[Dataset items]
◇ ◇ ◇
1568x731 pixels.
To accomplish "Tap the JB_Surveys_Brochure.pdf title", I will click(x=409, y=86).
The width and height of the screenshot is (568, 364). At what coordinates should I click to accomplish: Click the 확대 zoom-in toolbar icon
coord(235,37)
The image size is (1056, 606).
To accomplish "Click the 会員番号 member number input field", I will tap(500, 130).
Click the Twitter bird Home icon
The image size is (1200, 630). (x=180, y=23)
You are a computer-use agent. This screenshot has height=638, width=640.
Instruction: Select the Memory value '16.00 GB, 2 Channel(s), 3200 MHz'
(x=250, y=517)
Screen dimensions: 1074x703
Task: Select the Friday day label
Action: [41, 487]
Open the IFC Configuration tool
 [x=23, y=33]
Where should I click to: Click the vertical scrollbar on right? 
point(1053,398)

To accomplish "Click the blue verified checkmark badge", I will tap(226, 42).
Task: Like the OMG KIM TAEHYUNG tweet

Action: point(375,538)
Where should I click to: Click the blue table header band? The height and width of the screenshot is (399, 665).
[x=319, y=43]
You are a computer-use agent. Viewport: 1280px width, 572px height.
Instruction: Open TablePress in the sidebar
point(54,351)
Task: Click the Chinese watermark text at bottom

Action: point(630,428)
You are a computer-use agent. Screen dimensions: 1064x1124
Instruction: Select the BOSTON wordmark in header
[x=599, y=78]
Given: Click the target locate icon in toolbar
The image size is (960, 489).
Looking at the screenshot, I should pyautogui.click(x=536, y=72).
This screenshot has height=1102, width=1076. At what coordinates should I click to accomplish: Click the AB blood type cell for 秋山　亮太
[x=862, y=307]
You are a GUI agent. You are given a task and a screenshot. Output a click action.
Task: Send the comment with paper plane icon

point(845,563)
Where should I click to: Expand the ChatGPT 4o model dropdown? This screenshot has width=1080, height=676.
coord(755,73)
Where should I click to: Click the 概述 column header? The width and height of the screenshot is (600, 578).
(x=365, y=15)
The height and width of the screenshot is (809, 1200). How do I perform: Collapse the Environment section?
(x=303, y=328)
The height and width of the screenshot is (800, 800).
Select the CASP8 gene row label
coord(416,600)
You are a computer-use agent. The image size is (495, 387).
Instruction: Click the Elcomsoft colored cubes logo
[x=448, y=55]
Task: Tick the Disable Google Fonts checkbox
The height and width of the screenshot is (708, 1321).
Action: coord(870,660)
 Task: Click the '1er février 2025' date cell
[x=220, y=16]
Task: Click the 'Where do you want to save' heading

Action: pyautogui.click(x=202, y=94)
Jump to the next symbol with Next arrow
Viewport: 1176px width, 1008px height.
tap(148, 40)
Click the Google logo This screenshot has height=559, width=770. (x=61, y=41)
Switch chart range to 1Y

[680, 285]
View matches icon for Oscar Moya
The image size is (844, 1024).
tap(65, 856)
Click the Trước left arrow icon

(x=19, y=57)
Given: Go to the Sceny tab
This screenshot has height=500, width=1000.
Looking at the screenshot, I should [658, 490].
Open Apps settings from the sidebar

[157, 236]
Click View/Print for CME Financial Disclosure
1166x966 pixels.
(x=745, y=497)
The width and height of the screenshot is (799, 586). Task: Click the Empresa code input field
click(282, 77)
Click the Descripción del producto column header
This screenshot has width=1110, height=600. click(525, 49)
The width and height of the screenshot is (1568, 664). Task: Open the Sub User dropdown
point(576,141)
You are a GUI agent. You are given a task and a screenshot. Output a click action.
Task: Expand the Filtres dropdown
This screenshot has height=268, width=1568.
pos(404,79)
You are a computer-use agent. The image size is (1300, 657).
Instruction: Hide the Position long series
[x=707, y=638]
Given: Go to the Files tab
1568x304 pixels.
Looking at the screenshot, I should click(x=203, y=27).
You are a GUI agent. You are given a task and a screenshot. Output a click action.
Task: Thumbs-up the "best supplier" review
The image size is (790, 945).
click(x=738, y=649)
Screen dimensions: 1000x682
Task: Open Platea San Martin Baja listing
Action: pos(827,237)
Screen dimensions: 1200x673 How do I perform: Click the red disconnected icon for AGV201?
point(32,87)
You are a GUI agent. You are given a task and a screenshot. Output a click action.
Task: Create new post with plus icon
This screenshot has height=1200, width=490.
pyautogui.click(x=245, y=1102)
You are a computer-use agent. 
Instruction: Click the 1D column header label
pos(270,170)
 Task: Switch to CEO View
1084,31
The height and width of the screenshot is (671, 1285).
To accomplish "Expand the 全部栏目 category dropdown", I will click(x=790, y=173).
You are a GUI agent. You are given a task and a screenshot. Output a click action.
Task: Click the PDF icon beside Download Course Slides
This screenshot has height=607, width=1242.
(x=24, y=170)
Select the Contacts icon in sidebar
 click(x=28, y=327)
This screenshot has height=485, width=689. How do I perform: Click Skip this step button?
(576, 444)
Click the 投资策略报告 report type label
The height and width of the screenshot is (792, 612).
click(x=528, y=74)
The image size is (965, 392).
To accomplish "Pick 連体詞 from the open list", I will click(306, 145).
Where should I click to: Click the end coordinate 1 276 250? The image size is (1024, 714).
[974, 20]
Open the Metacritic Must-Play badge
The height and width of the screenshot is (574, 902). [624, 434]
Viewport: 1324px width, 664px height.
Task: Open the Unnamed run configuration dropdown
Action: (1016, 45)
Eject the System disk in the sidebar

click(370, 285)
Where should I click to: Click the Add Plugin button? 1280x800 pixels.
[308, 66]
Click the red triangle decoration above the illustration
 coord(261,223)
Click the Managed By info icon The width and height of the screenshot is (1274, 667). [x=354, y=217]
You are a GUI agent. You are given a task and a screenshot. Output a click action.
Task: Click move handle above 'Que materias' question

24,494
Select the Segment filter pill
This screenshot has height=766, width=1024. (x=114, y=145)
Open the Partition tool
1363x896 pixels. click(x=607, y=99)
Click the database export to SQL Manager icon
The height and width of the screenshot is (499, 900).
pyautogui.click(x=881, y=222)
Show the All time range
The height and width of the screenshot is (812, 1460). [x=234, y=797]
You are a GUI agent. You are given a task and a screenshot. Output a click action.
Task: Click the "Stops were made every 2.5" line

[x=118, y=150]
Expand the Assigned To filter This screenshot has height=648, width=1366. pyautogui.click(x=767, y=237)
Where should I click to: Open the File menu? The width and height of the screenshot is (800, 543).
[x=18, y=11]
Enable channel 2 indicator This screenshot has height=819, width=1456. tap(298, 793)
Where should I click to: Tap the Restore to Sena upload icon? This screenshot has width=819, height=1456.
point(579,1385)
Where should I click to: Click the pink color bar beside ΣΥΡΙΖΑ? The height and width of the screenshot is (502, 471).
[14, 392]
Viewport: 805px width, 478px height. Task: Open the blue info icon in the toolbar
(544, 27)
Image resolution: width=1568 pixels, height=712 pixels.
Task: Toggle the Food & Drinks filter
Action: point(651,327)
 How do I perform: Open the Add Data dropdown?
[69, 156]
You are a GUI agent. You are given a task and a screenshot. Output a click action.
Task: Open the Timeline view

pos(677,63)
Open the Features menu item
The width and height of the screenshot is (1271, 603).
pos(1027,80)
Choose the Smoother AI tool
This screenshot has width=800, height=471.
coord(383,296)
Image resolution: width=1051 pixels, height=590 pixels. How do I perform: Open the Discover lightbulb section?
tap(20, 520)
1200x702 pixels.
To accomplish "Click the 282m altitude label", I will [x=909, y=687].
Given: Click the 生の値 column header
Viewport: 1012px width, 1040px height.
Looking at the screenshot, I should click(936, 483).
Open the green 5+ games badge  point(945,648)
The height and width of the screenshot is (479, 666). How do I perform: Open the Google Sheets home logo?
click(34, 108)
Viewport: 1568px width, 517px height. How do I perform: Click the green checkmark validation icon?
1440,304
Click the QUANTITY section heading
◇ ◇ ◇
[Exercise instructions] Scan the entries above for the line containing "Expand the Assigned", and copy it and all lines after it exactly, down to and including the line containing "Open the Features menu item".

[Worked solution]
Expand the Assigned To filter This screenshot has height=648, width=1366. pyautogui.click(x=767, y=237)
Where should I click to: Open the File menu? The width and height of the screenshot is (800, 543).
[x=18, y=11]
Enable channel 2 indicator This screenshot has height=819, width=1456. tap(298, 793)
Where should I click to: Tap the Restore to Sena upload icon? This screenshot has width=819, height=1456.
point(579,1385)
Where should I click to: Click the pink color bar beside ΣΥΡΙΖΑ? The height and width of the screenshot is (502, 471).
[14, 392]
Viewport: 805px width, 478px height. Task: Open the blue info icon in the toolbar
(544, 27)
Image resolution: width=1568 pixels, height=712 pixels.
Task: Toggle the Food & Drinks filter
Action: point(651,327)
 How do I perform: Open the Add Data dropdown?
[69, 156]
You are a GUI agent. You are given a task and a screenshot. Output a click action.
Task: Open the Timeline view

pos(677,63)
Open the Features menu item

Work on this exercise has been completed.